[PATCH AUTOSEL 6.14 099/642] btrfs: prevent inline data extents read from touching blocks beyond its range

public inbox for linux-btrfs@vger.kernel.org
 help / color / mirror / Atom feed

From: Sasha Levin <sashal@kernel.org>
To: linux-kernel@vger.kernel.org, stable@vger.kernel.org
Cc: Qu Wenruo <wqu@suse.com>, Filipe Manana <fdmanana@suse.com>,
	David Sterba <dsterba@suse.com>, Sasha Levin <sashal@kernel.org>,
	clm@fb.com, josef@toxicpanda.com, linux-btrfs@vger.kernel.org
Subject: [PATCH AUTOSEL 6.14 099/642] btrfs: prevent inline data extents read from touching blocks beyond its range
Date: Mon,  5 May 2025 18:05:15 -0400	[thread overview]
Message-ID: <20250505221419.2672473-99-sashal@kernel.org> (raw)
In-Reply-To: <20250505221419.2672473-1-sashal@kernel.org>

From: Qu Wenruo <wqu@suse.com>

[ Upstream commit 1a5b5668d711d3d1ef447446beab920826decec3 ]

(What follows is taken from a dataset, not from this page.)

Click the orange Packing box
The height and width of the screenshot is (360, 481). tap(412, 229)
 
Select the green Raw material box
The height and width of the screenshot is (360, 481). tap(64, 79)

Currently reading an inline data extent will zero out the remaining
range in the page.

This is not yet causing problems even for block size < page size
(subpage) cases because:

1) An inline data extent always starts at file offset 0
   Meaning at page read, we always read the inline extent first, before
   any other blocks in the page. Then later blocks are properly read out
   and re-fill the zeroed out ranges.

2) Currently btrfs will read out the whole page if a buffered write is
   not page aligned
   So a page is either fully uptodate at buffered write time (covers the
   whole page), or we will read out the whole page first.
   Meaning there is nothing to lose for such an inline extent read.

But it's still not ideal:

- We're zeroing out the page twice
  Once done by read_inline_extent()/uncompress_inline(), once done by
  btrfs_do_readpage() for ranges beyond i_size.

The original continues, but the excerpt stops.